Cela dit, ces histoires de « tournée écolo », on s’en tamponne le coquillard, du moment que tout ça ne prend pas le dessus sur le spectacle. Fort heureusement, aucun prosélytisme de la part du groupe ce soir, de la musique, juste de la musique avec un peu de visuel pour égayer le tout. La vraie question de ce soir, c’est de savoir comment mûrissent les morceaux du faible In Rainbows sur scène, maintenant qu’ils sont connus de tous. Car finalement toutes ces préoccupations annexes sont peut-être le symptôme d’un problème bien plus simple : la musique de Radiohead est-elle aussi définitive qu’il y a dix ans ? Ouvrons donc nos oreilles et place à la musique.
Bat For Lashes, première partie de cette tournée européenne, profite d’une heure quasi complète pour développer son set. Ce qui s’avère trop long, puisque le groupe de Natasha Khan souffre d’une certaine dichotomie, avec des morceaux réussis mélangeant pop sombre et beat dance très anglais, tandis que d’autres s’enfoncent dans un ésotérisme ouvragé qui fait retomber le set dans un ventre mou un peu longuet, sans compter l’influence un peu plombante de Björk se ressentant un peu partout.
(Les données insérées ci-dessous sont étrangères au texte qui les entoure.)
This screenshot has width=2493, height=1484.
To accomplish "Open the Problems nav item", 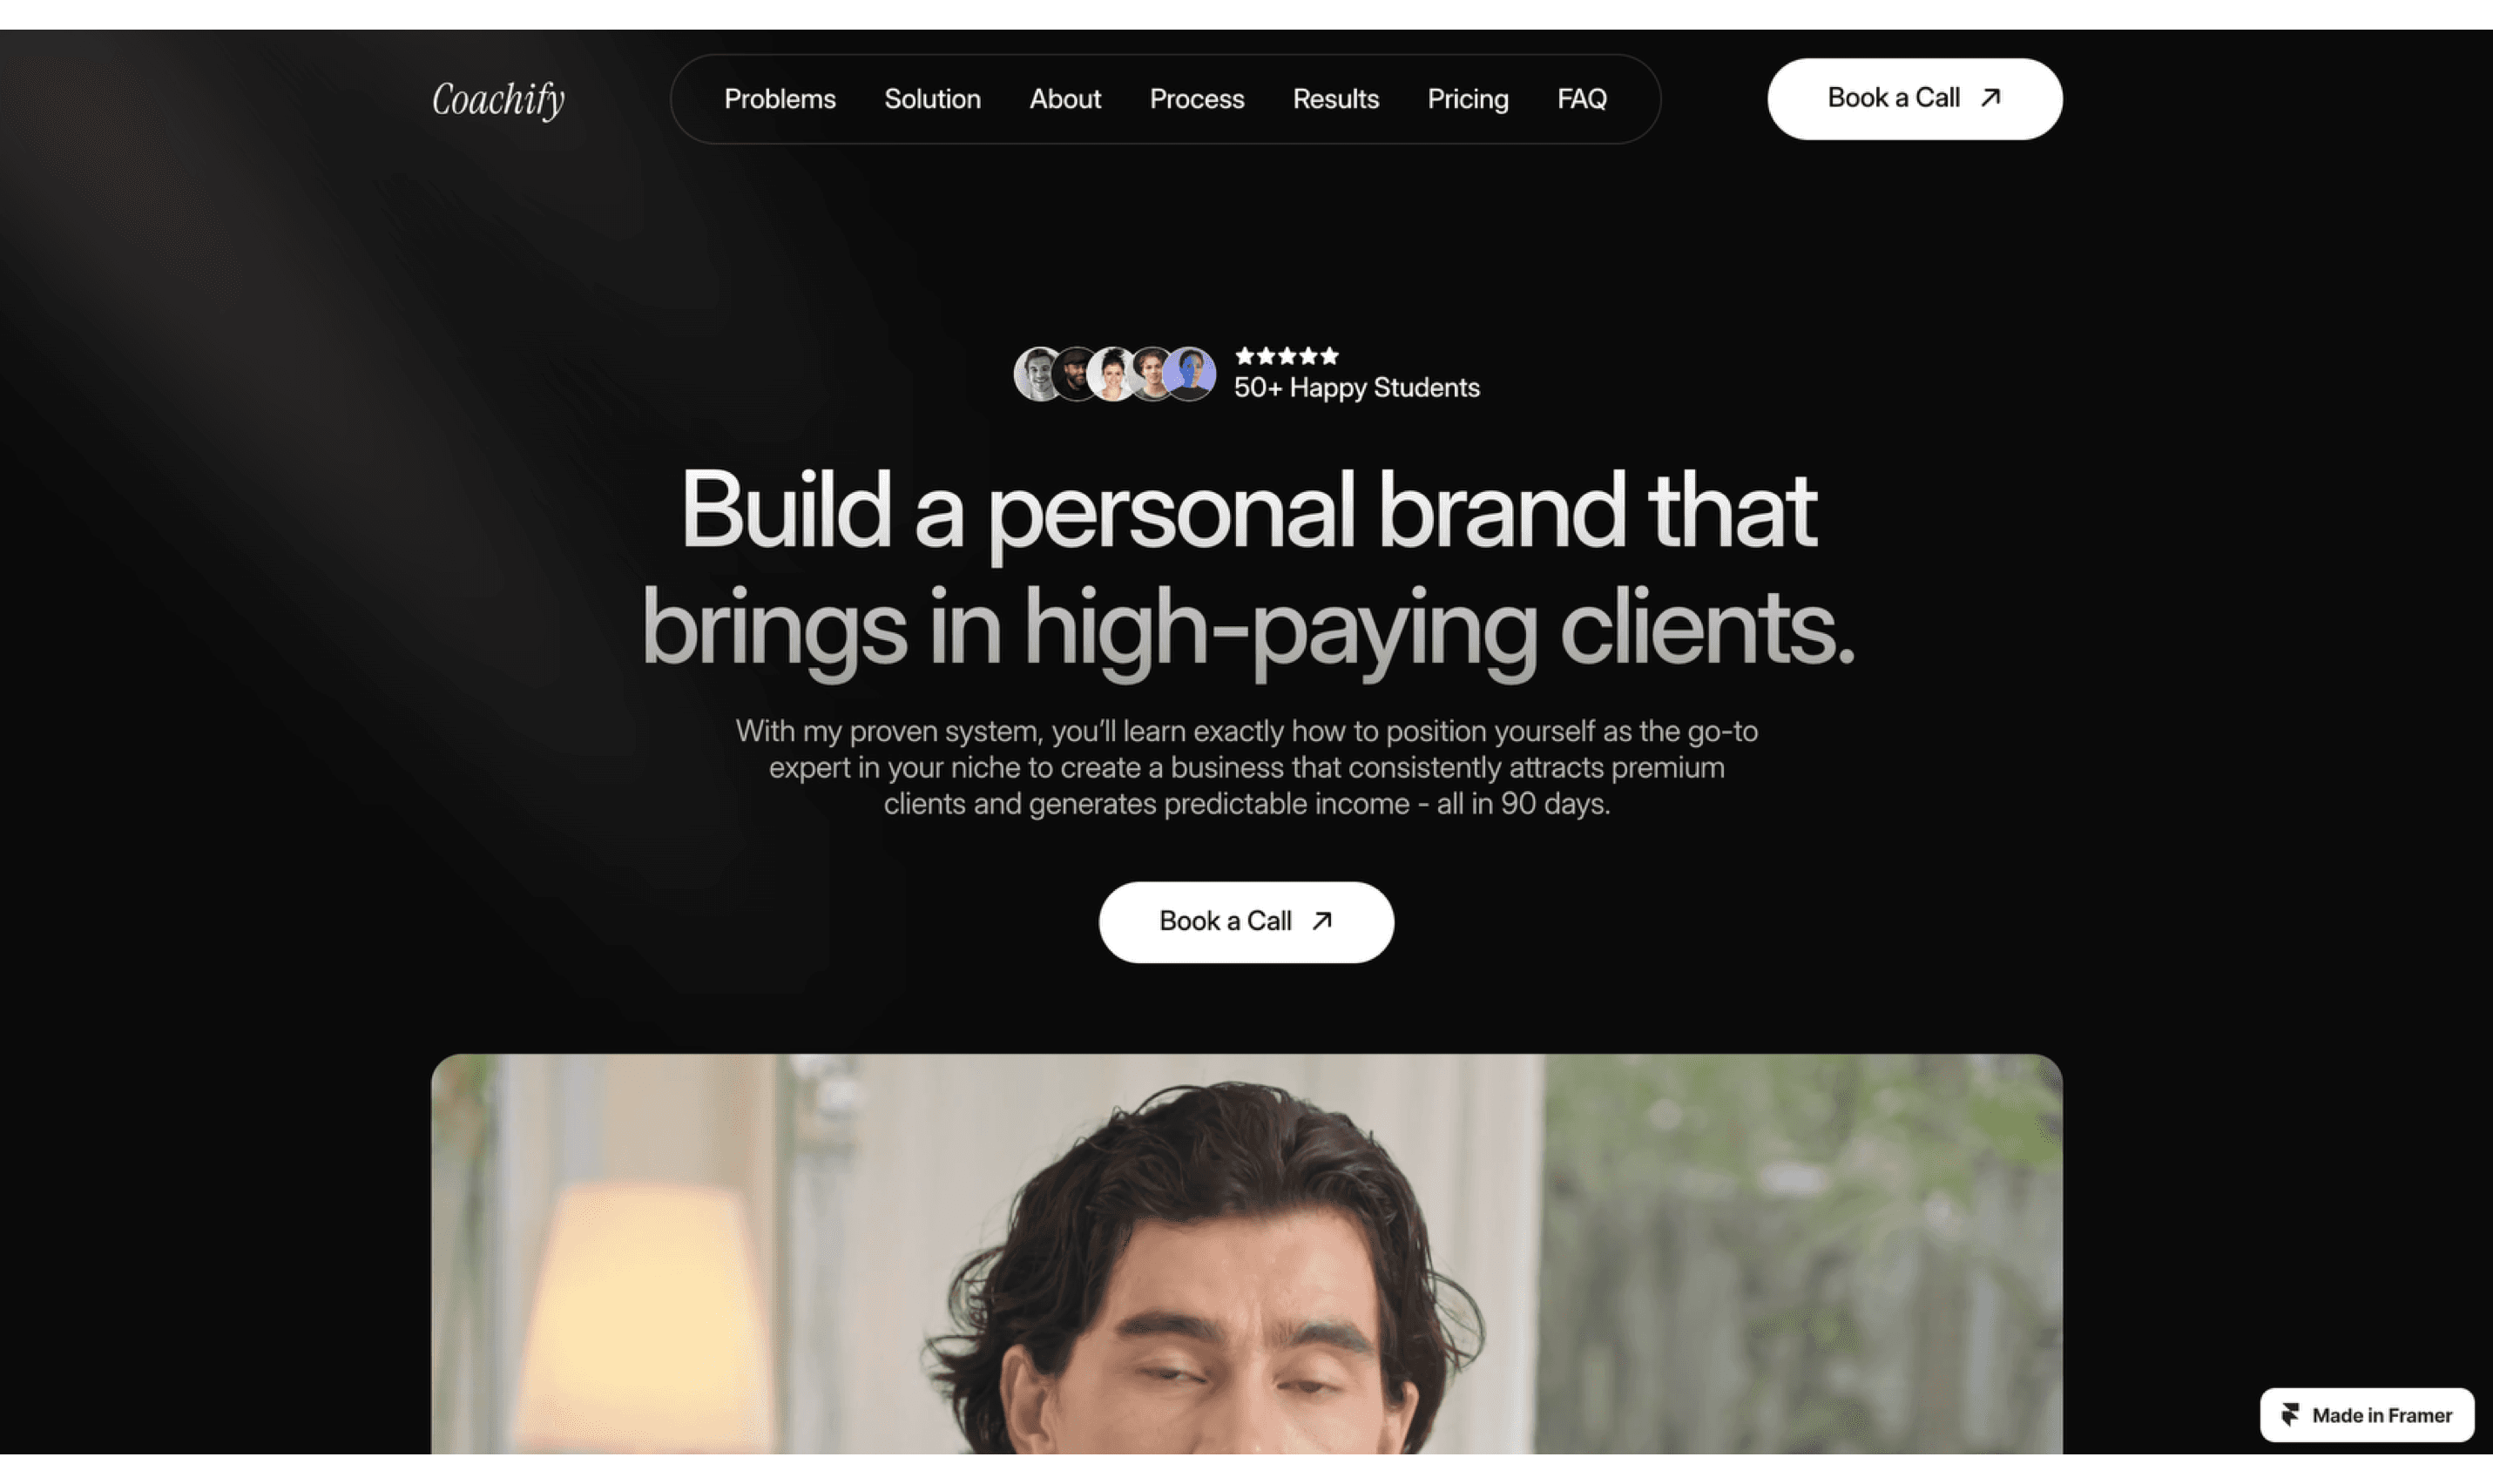I will 779,99.
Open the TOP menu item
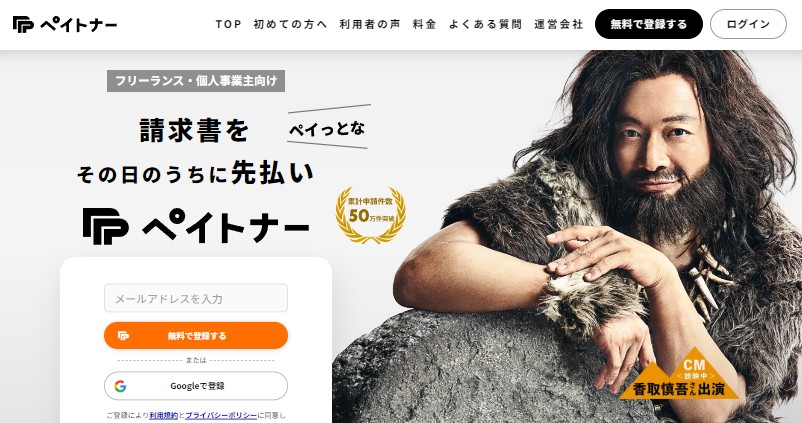 click(228, 24)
Au final, ça reste assez agréable et aurait juste gagné à être ramassé sur une grosse demi-heure.
Le set des Oxfordiens commence donc dans une optique très In Rainbows en enchaînant 15 Step, Bodysnatchers et All I Need. Tous trois ont valeur de morceau de chauffe, avec moyennement de succès d’ailleurs, le premier ayant du mal à faire monter la sauce, le deuxième se révélant certes énergique mais un brin fouillis, tandis que le troisième tombe légèrement à plat à force de minimalisme. Dur, dur, mais les valeurs sûres sont là, Airbag retentit dans la salle pleine à craquer qui ne cache pas son plaisir. Rien de tel qu’un classique pour lancer réellement de concert et la suite s’en ressent, entre un Nude à donner des frissons, Pyramid Song toujours aussi envoûtant ou The Gloaming et ses basses « remue-tripes » ©.
Entourant les cinq musiciens, une armée de tubes lumineux couplée à un écran en fond de scène forment le dispositif visuel, assez minimal pour un groupe de cet ampleur et qui va de pair avec l’attitude plutôt simple du groupe. Les gars sont souriants et appliqués, mené par un Thom Yorke espiègle, arborant un magnifique pantalon slim accentuant son allure de lutin. Une attitude presque suicidaire pour un groupe ayant une telle aura, on en vient presque à se demander par quel miracle ce charisme disons « autre » fédère autant les foules. Quand bien même la salle contient ce soir plusieurs dizaines de milliers de personnes, on aura souvent l’impression d’assister à une prestation à taille humaine.
Tout ça vient peut-être de leur musique, qui sait ? Et c’est très probablement ça quand on liste les morceaux qui vont suivre : Optimistic jouée en version tribale, le Just explosif permettant à Ed et Johnny de faire rugir les guitares, Everything In Its Right Place exécutée sous les vivats. Difficile aussi de résister à la pop nineties de Fake Plastic Trees. A leur habitude, ce sont deux généreux rappels qui termineront le concert, où Thom aura droit de s’éclater sur son mini-kit de batterie pour Bangers & Mash, puis c’est un inédit qu’il interprètera seul au piano (Super Collider), pour enfin terminer en apothéose émotionnelle, cet Idioteque toujours aussi hallucinant et désespéré. Jeu, set et match, Radiohead se sort encore haut la main de cet exercice périlleux, toujours sur le fil de la maîtrise et de la plantade que sont leurs prestations sur scène.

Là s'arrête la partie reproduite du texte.